§ **YOUR GOAL**: List as a numbered list the lines of the items starting at the line containing "This screenshot has width=871, height=655." and ending at the line containing "pyautogui.click(x=911, y=85)", omitting blank lines.

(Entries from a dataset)
- - -
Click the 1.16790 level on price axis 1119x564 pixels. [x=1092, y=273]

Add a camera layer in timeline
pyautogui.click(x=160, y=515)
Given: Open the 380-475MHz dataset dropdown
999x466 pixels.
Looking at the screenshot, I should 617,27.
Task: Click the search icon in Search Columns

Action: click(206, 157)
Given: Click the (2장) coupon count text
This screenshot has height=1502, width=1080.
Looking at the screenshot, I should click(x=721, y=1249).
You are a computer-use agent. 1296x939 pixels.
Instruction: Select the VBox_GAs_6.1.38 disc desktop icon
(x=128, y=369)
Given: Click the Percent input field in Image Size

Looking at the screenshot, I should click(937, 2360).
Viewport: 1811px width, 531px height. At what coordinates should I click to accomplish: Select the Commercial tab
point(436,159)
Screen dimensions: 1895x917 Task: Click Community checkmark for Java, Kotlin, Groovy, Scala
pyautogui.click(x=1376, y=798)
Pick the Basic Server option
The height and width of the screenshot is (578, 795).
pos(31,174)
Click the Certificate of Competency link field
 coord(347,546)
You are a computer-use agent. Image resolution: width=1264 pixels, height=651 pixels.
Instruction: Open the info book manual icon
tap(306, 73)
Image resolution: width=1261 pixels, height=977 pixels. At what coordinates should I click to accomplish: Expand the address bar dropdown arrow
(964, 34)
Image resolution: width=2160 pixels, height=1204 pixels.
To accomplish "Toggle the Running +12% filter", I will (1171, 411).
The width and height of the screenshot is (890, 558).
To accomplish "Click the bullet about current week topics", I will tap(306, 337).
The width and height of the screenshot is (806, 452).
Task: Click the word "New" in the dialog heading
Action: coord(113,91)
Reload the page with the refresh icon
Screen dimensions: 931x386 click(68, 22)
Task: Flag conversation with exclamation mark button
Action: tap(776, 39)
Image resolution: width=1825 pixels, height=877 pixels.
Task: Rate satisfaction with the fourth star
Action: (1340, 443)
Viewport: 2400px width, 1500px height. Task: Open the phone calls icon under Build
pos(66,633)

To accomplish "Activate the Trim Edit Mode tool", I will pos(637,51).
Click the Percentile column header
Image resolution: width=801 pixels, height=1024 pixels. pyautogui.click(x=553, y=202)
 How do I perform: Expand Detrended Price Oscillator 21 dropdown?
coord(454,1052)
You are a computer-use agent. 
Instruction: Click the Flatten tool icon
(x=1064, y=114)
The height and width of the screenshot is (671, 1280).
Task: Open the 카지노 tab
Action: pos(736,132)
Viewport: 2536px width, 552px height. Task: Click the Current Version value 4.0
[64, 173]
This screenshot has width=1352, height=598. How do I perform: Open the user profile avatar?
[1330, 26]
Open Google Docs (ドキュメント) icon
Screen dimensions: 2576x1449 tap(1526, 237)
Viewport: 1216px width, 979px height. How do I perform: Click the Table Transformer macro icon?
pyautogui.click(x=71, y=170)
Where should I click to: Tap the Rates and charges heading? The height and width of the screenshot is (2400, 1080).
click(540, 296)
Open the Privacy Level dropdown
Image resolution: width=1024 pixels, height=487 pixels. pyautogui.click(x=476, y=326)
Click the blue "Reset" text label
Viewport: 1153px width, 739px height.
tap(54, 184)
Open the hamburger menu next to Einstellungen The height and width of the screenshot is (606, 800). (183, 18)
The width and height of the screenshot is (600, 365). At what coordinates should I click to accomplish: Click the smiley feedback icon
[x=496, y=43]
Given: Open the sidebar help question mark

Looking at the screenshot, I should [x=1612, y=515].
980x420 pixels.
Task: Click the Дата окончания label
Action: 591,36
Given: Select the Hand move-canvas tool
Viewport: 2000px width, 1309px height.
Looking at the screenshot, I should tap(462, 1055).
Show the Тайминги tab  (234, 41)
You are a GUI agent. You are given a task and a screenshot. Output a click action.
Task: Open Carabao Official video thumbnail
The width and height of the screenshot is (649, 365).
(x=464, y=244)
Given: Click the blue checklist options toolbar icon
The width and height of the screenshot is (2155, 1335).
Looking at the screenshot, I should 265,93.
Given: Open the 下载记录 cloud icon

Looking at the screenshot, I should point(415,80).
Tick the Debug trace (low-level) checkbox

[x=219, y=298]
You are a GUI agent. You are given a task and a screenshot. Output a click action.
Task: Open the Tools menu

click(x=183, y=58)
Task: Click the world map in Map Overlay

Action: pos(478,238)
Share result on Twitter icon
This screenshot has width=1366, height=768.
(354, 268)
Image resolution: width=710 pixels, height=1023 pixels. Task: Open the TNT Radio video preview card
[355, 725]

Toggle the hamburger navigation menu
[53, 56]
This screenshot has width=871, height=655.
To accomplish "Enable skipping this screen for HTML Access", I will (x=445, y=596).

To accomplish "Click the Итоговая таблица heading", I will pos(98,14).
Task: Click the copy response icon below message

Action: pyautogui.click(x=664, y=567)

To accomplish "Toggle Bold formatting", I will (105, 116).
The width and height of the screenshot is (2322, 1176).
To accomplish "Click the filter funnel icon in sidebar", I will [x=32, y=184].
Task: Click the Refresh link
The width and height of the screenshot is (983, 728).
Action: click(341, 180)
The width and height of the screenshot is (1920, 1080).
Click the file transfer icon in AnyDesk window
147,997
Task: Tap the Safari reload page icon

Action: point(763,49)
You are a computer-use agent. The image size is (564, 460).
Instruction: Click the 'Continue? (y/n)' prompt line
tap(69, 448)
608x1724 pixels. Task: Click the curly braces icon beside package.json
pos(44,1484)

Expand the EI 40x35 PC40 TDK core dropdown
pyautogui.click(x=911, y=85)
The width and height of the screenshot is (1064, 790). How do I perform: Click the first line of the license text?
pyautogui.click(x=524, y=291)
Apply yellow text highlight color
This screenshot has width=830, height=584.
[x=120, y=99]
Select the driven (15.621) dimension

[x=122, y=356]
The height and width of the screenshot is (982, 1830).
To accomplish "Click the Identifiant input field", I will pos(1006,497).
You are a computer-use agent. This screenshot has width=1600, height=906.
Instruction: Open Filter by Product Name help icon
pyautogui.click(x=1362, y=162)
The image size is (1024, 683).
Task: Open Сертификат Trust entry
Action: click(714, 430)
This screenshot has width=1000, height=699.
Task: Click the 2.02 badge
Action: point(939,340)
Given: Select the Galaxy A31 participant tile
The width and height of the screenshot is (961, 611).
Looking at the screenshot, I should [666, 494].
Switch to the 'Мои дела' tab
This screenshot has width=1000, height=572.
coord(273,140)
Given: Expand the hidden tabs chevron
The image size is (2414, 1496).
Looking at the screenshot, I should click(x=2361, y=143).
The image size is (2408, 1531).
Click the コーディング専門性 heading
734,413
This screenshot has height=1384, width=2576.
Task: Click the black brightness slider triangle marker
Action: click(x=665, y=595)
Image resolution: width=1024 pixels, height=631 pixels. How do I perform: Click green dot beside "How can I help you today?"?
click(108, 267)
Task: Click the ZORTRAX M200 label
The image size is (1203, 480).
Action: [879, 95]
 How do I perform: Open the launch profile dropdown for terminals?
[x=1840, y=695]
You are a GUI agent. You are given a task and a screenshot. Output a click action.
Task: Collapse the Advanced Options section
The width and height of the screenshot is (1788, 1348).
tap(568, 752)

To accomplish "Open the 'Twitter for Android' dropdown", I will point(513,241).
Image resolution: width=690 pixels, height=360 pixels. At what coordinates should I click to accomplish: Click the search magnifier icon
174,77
- - -
§ **OUTPUT OF THE EXERCISE**:
1. This screenshot has width=871, height=655.
2. To accomplish "Enable skipping this screen for HTML Access", I will (x=445, y=596).
3. To accomplish "Click the Итоговая таблица heading", I will pos(98,14).
4. Task: Click the copy response icon below message
5. Action: pyautogui.click(x=664, y=567)
6. To accomplish "Toggle Bold formatting", I will (105, 116).
7. The width and height of the screenshot is (2322, 1176).
8. To accomplish "Click the filter funnel icon in sidebar", I will [x=32, y=184].
9. Task: Click the Refresh link
10. The width and height of the screenshot is (983, 728).
11. Action: click(341, 180)
12. The width and height of the screenshot is (1920, 1080).
13. Click the file transfer icon in AnyDesk window
14. 147,997
15. Task: Tap the Safari reload page icon
16. Action: point(763,49)
17. You are a computer-use agent. The image size is (564, 460).
18. Instruction: Click the 'Continue? (y/n)' prompt line
19. tap(69, 448)
20. 608x1724 pixels. Task: Click the curly braces icon beside package.json
21. pos(44,1484)
22. Expand the EI 40x35 PC40 TDK core dropdown
23. pyautogui.click(x=911, y=85)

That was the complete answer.